It is important to understand the role of AI bias in healthcare. As artificial intelligence (AI) applications gain traction in medicine, healthcare leaders have expressed concerns over the unintended effects of AI on social bias and inequity. Artificial intelligence (AI) software can help analyze large amounts of data to improve decision making. More and more, we come to rely on these algorithms for different kinds of purposes. It is, therefore, essential that their results are reliable. Unfortunately, this is not always the case. There are many examples of erroneous results of AI algorithms which are, more often than we would like, caused by biases. Even big companies such as Amazon, bust themselves using biased algorithms every once in a while. In 2015, Amazon tried to train an algorithm to rate suitable candidates for job vacancies based on previous selections. The result? An algorithm that gives high ratings to male candidates, because these were most often selected in the past, and lower ratings to candidates with a “less familiar” profile, such as women. The algorithm was trained on biased data, hence, biased results were to be expected.1

Though biased algorithms should always be avoided, there are circumstances in which it is no less than crucial, such as healthcare. However, it is not always perfectly clear when an algorithm is biased and when it is not. To develop a better understanding of the risks that biased algorithms bring to healthcare, we will explain the phenomenon of bias in more detail and discuss a few examples.

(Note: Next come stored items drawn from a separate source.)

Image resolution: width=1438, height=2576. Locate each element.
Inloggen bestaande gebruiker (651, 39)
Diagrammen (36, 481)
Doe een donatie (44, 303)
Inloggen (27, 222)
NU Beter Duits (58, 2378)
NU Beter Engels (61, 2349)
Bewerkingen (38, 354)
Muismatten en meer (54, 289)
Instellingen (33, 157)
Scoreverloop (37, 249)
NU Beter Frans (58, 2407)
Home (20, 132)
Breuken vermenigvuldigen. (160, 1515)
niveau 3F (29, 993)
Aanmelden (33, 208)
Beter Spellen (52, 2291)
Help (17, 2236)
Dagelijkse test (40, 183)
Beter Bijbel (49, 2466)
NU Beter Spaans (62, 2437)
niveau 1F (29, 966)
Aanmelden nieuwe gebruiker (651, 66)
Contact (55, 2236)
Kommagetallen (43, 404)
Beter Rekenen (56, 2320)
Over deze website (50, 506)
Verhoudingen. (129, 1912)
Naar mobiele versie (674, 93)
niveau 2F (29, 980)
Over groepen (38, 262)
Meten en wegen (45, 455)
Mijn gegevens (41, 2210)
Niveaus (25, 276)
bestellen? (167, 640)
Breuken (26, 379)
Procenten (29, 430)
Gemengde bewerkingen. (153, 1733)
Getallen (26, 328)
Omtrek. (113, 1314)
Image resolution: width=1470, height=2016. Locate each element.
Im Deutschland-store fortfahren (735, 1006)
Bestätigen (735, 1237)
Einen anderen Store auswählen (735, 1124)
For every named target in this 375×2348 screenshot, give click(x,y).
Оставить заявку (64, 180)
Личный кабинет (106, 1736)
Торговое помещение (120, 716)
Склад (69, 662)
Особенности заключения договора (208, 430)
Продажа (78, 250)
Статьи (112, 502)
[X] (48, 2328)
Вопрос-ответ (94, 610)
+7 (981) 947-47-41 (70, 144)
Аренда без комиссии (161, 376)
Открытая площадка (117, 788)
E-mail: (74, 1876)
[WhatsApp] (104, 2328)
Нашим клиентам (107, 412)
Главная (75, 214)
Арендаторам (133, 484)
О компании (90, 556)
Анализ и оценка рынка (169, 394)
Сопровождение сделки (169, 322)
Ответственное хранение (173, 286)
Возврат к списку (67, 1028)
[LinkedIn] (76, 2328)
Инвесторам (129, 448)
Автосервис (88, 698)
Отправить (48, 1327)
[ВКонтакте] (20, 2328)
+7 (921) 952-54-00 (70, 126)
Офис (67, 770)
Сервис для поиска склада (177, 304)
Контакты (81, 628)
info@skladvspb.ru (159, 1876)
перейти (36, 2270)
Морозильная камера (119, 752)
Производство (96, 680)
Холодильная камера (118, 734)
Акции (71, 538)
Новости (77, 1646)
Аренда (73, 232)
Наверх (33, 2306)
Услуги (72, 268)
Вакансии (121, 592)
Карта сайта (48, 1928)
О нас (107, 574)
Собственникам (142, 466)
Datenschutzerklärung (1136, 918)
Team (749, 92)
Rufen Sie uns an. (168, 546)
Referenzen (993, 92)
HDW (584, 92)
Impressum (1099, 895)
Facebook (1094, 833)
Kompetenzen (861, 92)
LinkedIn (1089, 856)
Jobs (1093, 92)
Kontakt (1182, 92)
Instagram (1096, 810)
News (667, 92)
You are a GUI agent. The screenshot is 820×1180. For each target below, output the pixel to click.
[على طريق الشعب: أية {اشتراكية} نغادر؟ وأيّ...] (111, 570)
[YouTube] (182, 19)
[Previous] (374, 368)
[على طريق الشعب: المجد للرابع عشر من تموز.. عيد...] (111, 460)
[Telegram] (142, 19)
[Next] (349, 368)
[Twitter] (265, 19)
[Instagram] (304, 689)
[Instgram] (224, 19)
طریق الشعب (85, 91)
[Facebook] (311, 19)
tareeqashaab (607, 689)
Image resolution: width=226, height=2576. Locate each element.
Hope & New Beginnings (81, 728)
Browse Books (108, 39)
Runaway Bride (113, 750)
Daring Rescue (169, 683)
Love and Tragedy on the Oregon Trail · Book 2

What exactly is AI bias in healthcare and why is it important to deal with?

Bias is trickier than most people think. Yes, bias in an algorithm is bad, but when exactly is an algorithm biased? It is often described as a particular trend or tendency in an algorithm to return a certain answer, but what if you are developing an algorithm that is supposed to classify brain tumors and it strongly favors the answer “non-malignant” over “malignant”? This is probably because, statistically, non-malignant brain tumors are more prevalent than malignant ones.2 Hence, if you used a representative dataset for algorithm training, you should actually be worried if the algorithm did not favor non-malignant. This is not bias. It is something we are aiming to achieve. We only call it bias if the algorithm is skewed towards an answer which is considered erratic. So if your algorithm is more likely to classify a brain tumor as non-malignant while you’re using it for a patient group for which you know they are more likely to have a malignant brain tumor, then you’re dealing with a bias. Be aware that this means an algorithm will be biased depending on how it’s trained and how it’s applied.

To better understand this difference between an algorithm that does what it is supposed to do and an algorithm that is biased, we will discuss 3 examples of bias in a clinical context.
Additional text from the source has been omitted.